**AUFGABEN:**
1 > Die wievielte Vollsitzung des Bayerischen Landtags wird im Landtagsprotokoll eröffnet?
2 > Gib den Abschnitt aus dem Landtagsprotokoll wortgetreu wieder, beginnend mit „Protokoll der Sitzung“ und fortlaufend bis einschließlich „Ihre Gesundheit anbelangt.“.
3 > Setze das Landtagsprotokoll im Anschluss an seinen letzten Satz fort.

**ENTNOMMENER TEXT:**

"""

Protokoll der Sitzung vom 25.01.2012

Verehrte Kolleginnen und Kollegen! Ich eröffne die 93. Vollsitzung des Bayerischen Landtags. Presse, Funk und Fernsehen sowie Fotografen haben um Aufnahmegenehmigung gebeten. Sie wurde wie immer vorab erteilt.

Ich darf Sie, Herr Ministerpräsident und Kolleginnen und Kollegen des Hohen Hauses, nach der Weihnachtspause am Beginn des neuen Jahres sehr herzlich hier begrüßen, wünsche Ihnen und uns vor allem ein gutes Jahr. Es wird ein arbeitsreiches Jahr werden. Vielleicht können wir auch ein Stück weit darauf achten, fair miteinander umzugehen. Wünschen wir uns, dass wir die für dieses Jahr vor uns liegenden Aufgaben engagiert angehen. Also alle guten Wünsche, aber nicht nur für unsere Arbeit, sondern auch für Sie persönlich, vor allen Dingen auch was Ihre Gesundheit anbelangt.

"""

**Ausschnitt aus einer Datendatei:**
"""

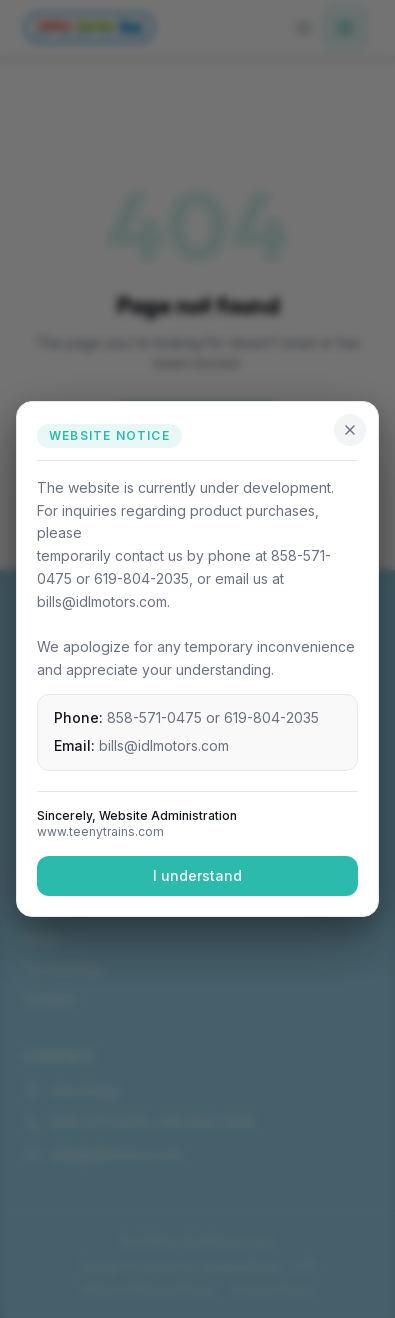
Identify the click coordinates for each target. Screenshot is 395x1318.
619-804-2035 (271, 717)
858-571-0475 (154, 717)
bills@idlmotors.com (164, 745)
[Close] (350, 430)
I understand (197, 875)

"""

**LÖSUNGEN IM EINZELNEN:**
1 > Die 93. Vollsitzung.

2 >
Protokoll der Sitzung vom 25.01.2012

Verehrte Kolleginnen und Kollegen! Ich eröffne die 93. Vollsitzung des Bayerischen Landtags. Presse, Funk und Fernsehen sowie Fotografen haben um Aufnahmegenehmigung gebeten. Sie wurde wie immer vorab erteilt.

Ich darf Sie, Herr Ministerpräsident und Kolleginnen und Kollegen des Hohen Hauses, nach der Weihnachtspause am Beginn des neuen Jahres sehr herzlich hier begrüßen, wünsche Ihnen und uns vor allem ein gutes Jahr. Es wird ein arbeitsreiches Jahr werden. Vielleicht können wir auch ein Stück weit darauf achten, fair miteinander umzugehen. Wünschen wir uns, dass wir die für dieses Jahr vor uns liegenden Aufgaben engagiert angehen. Also alle guten Wünsche, aber nicht nur für unsere Arbeit, sondern auch für Sie persönlich, vor allen Dingen auch was Ihre Gesundheit anbelangt.

3 >
Ich darf Sie bitten, eines ehemaligen Kollegen zu gedenken.

(Die Anwesenden erheben sich)

Am 28. Dezember 2011 verstarb im Alter von 88 Jahren unser ehemaliger Kollege Alfons Schneider. Er gehörte dem Hohen Haus von 1970 bis 1978 an und vertrat für die SPD-Fraktion den Wahlkreis Oberpfalz. Alfons Schneider war Mitglied im Ausschuss für Eingaben und Beschwerden sowie im Ausschuss für Kulturpolitische Fragen. Zudem war er im März 1974 Mitglied der Bundesversammlung. Als ausgebildetem Lehrer lag ihm die Bildungs- und Kulturpolitik besonders am Herzen. Vor allem hat er in allen seinen Ämtern stets die politische Bildung als Grundpfeiler unserer Demokratie unterstützt und gefördert.

Unvergessen bleibt auch sein unermüdlicher Einsatz bis zu seinem Tod für die St. Katharinenspital-Stiftung in Regensburg, die dem gleichnamigen Alten- und Pflegeheim zur Seite steht.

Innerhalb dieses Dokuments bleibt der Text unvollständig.